1. First, the author writes that “Link… wishes to actually narrow what can be considered pop to the Top 40.” I don’t understand where exactly he’s getting this from, as my essay was not about defining what “pop” actually is, but yes, I do tend to focus on less prestigious, and often more “popular” (whatever that really means), music. If you ask me, though, pop is not at all defined by its position in the marketplace but rather by more innate qualities, and I would hardly want to concretize any definition (nor did I set out to limit what might be considered “pop”). If I do focus on chart-based pop, it’s precisely because there is a tacit assumption in, at the very least, North American culture that it’s okay to dismiss and ignore this type of music. Until that changes, I’ll continue to champion it, though wholly out of love and never out of mere contrarianism. So I’m not really sure about the author’s point here about narrowing “what can be considered pop.” Did anyone who read my essay feel that way? Did anyone mistakenly assume that I was making an argument that Top 40 pop is good inherently because of its presence on the Top 40? I find that kind of absurd.
2. In response to a statement that I made (“…faux-sophisticates position themselves above [pop music] because it cannot serve their fascistic, anti-social, and narcissistic (not to mention non-pleasurable) aims”), the author wants to interrogate my use of the word “fascistic” and what he sees as the “intrinsic fascism of manufactured pop.” Why did I use such “incendiary” language? Well, for a number of reasons. First, I tried to weave into my essay a number of ideas about the “politics” of taste and music (very little of which the author of this rebuttal engages), i.e. how rock can be linked to authoritarian ideologies (though, to clarify, I don’t mean to imply that this is necessarily so, merely that if we want to play around with these concepts, that’s definitely an argument that could be made). Second, and related to this, is my attempt to be a little flippant and provocative, because part of the problem with the discourse on music (or any form of art really), in my view, is that we take valuation and taste a little too seriously, so that it becomes dutiful and obligatory. Moreover, “serious” music (i.e. not pop) perpetuates its own superiority and centrality to cultural discourse by repeatedly underscoring how unserious it views pop. But we should take pop as seriously as any other music and we should also be able to casually dismiss these more conventionally “serious” forms of music, as fans of those forms of music so frequently dismiss pop.

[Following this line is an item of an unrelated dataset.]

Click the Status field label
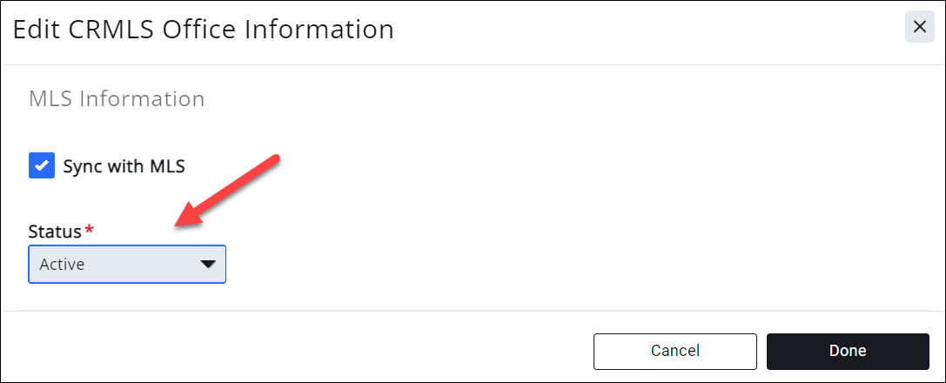pos(54,232)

Now, the author of this rebuttal wants to portray pop music as somewhat fundamentally fascistic. He objects to my use of the words “undeniable” and “commanding” to describe pop music. I used these terms for much the same reason that I used the term “fascistic.” First of all, I’m comfortable with saying that pop music’s appeal is often undeniable, not because it is necessarily true (obviously, many deny it) but because it accurately reflects how I view pop music, i.e. as being every bit aesthetically sacred as some people view, say, The Beatles. But it’s so much easier to champion The Beatles than a pop group like ABBA, and I just honestly find that really, really strange. (Obviously, The Beatles have at times functioned as a honest-to-goodness pop group, although none of their “rockist” fans will probably want to view them that way.) Second, I also say that the appeal of some K-pop songs as undeniable because I see them as quite literally overtaking us: good pop doesn’t really ask us to approve of it, because it is too busy swarming over and overwhelming us. Sometimes, this occurs in ways that might irritate us, as when a catchy song gets stuck in our heads even when we don’t want it to be there. Quite literally, we couldn’t deny some pop entrance into our heads even if we wanted to.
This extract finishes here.